January 6th, 2015 Irfan Essa Posted in Computational Photography and Video, Computer Vision, Matthias Grundmann, PAMI/ICCV/CVPR/ECCV, Papers, S. Hussain Raza, Uncategorized No Comments »

Paper

  • S. H. Raza, A. Humayun, M. Grundmann, D. Anderson, and I. Essa (2015), “Finding Temporally Consistent Occlusion Boundaries using Scene Layout,” in Proceedings of IEEE Winter Conference on Applications of Computer Vision (WACV), 2015. [PDF] [DOI] [BIBTEX]
    @InProceedings{    2015-Raza-FTCOBUSL,
      author  = {Syed Hussain Raza and Ahmad Humayun and Matthias
          Grundmann and David Anderson and Irfan Essa},
      booktitle  = {Proceedings of IEEE Winter Conference on
          Applications of Computer Vision (WACV)},
      doi    = {10.1109/WACV.2015.141},
      month    = {January},
      pdf    = {http://www.cc.gatech.edu/~irfan/p/2015-Raza-FTCOBUSL.pdf}
          ,
      publisher  = {IEEE Computer Society},
      title    = {Finding Temporally Consistent Occlusion Boundaries
          using Scene Layout},
      year    = {2015}
    }

Abstract

We present an algorithm for finding temporally consistent occlusion boundaries in videos to support segmentation of dynamic scenes.
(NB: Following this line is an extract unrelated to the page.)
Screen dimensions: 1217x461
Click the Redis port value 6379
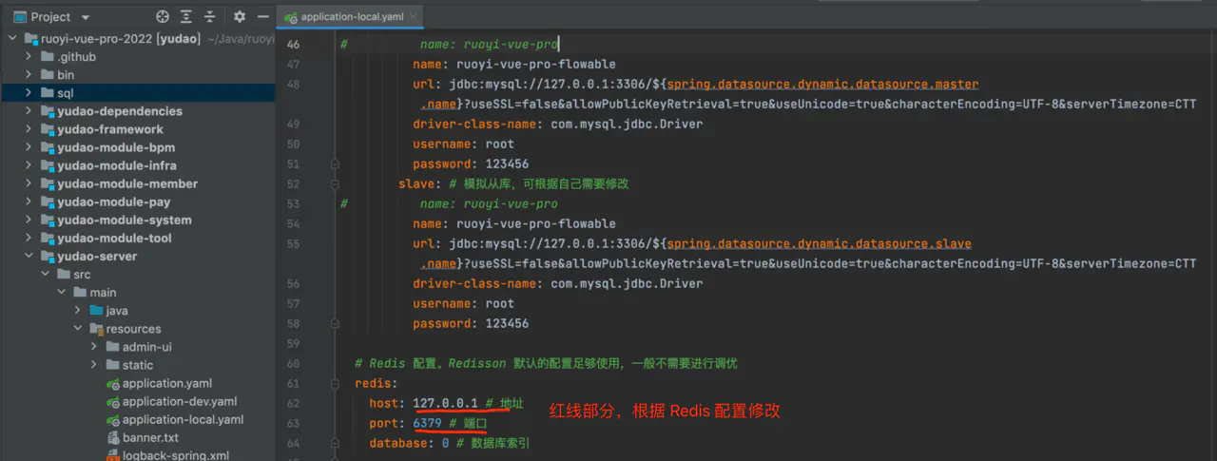pyautogui.click(x=428, y=423)
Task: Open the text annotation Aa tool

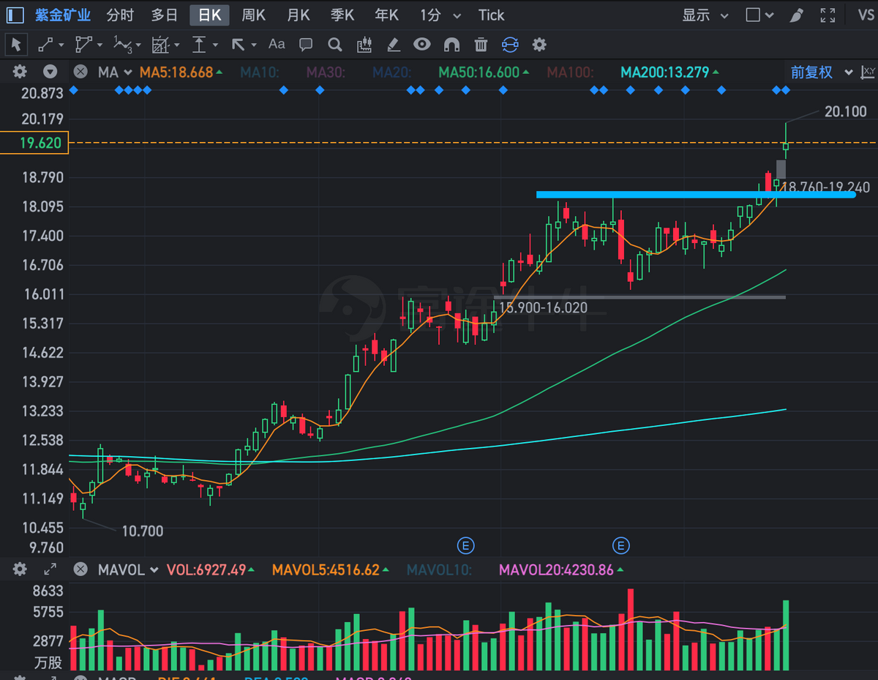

We learn occlusion boundaries in a pairwise Markov random field (MRF) framework. We first estimate the probability of a spatiotemporal edge being an occlusion boundary by using appearance, flow, and geometric features. Next, we enforce occlusion boundary continuity in an MRF model by learning pairwise occlusion probabilities using a random forest. Then, we temporally smooth boundaries to remove temporal inconsistencies in occlusion boundary estimation. Our proposed framework provides an efficient approach for finding temporally consistent occlusion boundaries in video by utilizing causality, redundancy in videos, and semantic layout of the scene. We have developed a dataset with fully annotated ground-truth occlusion boundaries of over 30 videos (∼5000 frames). This dataset is used to evaluate temporal occlusion boundaries and provides a much-needed baseline for future studies. We perform experiments to demonstrate the role of scene layout, and temporal information for occlusion reasoning in video of dynamic scenes.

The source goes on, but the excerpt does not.